##### EXCERPTED TEXT #####

What to do with old e-mails? Fail to properly maintain or account for electronic documents and data and you could face big legal hassles.

By Scott Sinder

I sent my first e-mail on the Monday after Thanksgiving, 1991. The law firm where I worked had moved, and one of the many perks of the new space was computer interconnectivity and e-mail. The e-mails could be sent only internally. Al Gore’s Internet had not yet made it to our office. Many of you probably wish it had never made it to yours.

Some of you view e-mail as a litigation plague to be avoided at all costs. The rest of us have come to rely on it as an essential business tool. There are three potential e-mail issues that could become litigation problems if your firm does not consciously address them: how long to keep your e-mail; where to keep it; and knowing what you’re really sending.

How long? The federal courts have now spoken. In December, the courts adopted amendments to the Federal Rules of Civil Procedure, which govern the discovery of electronic information. Like so much law, this directive is framed in the negative, directing that a federal court “may not impose sanctions…on a party for failing to provide electronically stored information lost as a result of routine, good-faith operation of an electronic information system.” This crystal clear rule applies to all electronically created data, including the four with which you are probably most familiar: e-mails, databases, word processing documents and spreadsheets.

The retention schedule for e-mail turns on what is included in your e-mails, whether e-mails are printed and retained in paper files, the nature of your specific business practices, etc.  E-mail is a tool, and every firm employs it in different ways. Some firms memorialize all of their contractual agreements through e-mail correspondence. Others bar that practice.

You should have a document retention schedule that includes a protocol regarding how long e-mails should be retained on your system. The new federal rules specifically endorse this practice provided that a few conditions are satisfied. First, the protocol must be memorialized in a written document that explains the business justifications for the schedule. Second, that protocol must be followed. Third, your firm must have someone available at all times who can explain your protocol, how it is effectuated, and how your computer systems are configured and maintained. In a well-publicized case, a Florida court entered a default judgment against Morgan Stanley due to the firm’s failure to locate and produce electronically stored information, which led, in part, to a $1.4 billion damages award for the suing party. Although that jury award was later overturned, the case poses a lesson worth heeding.

#####

### PROBLEMS TO SOLVE
- a) Answer these questions about the article on old e-mails:
(i) On what day did the writer send a first e-mail?
(ii) What three potential e-mail issues does the article list?
(iii) Against which firm did a Florida court enter a default judgment?
- b) Update the article on old e-mails by writing out the passage starting with "By Scott Sinder" and going on through "it to yours.", with "law firm" replaced by "consulting firm".

##### DATA ROWS #####

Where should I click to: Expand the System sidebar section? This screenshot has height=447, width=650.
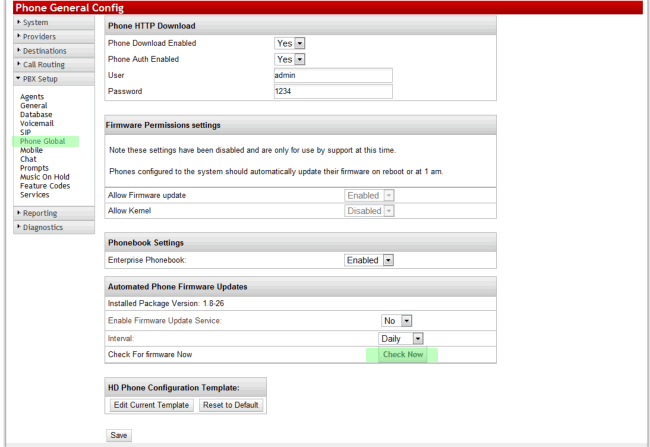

#####
##### DATA ROWS #####

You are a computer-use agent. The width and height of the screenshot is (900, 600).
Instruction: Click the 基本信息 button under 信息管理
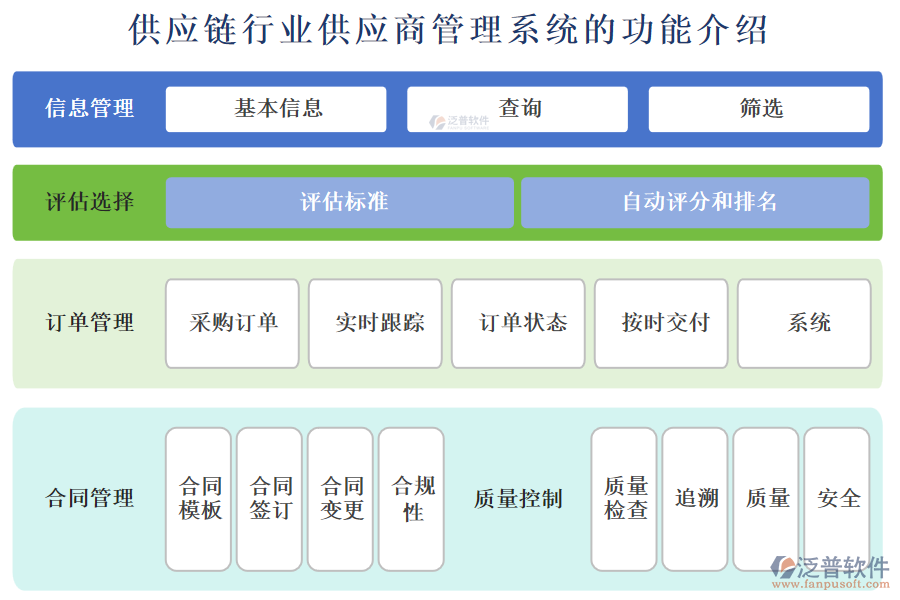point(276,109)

#####

### ANSWERS GIVEN
- a)
(i) The Monday after Thanksgiving, 1991.
(ii) How long to keep your e-mail; where to keep it; and knowing what you're really sending.
(iii) Morgan Stanley.

- b)
By Scott Sinder

I sent my first e-mail on the Monday after Thanksgiving, 1991. The consulting firm where I worked had moved, and one of the many perks of the new space was computer interconnectivity and e-mail. The e-mails could be sent only internally. Al Gore’s Internet had not yet made it to our office. Many of you probably wish it had never made it to yours.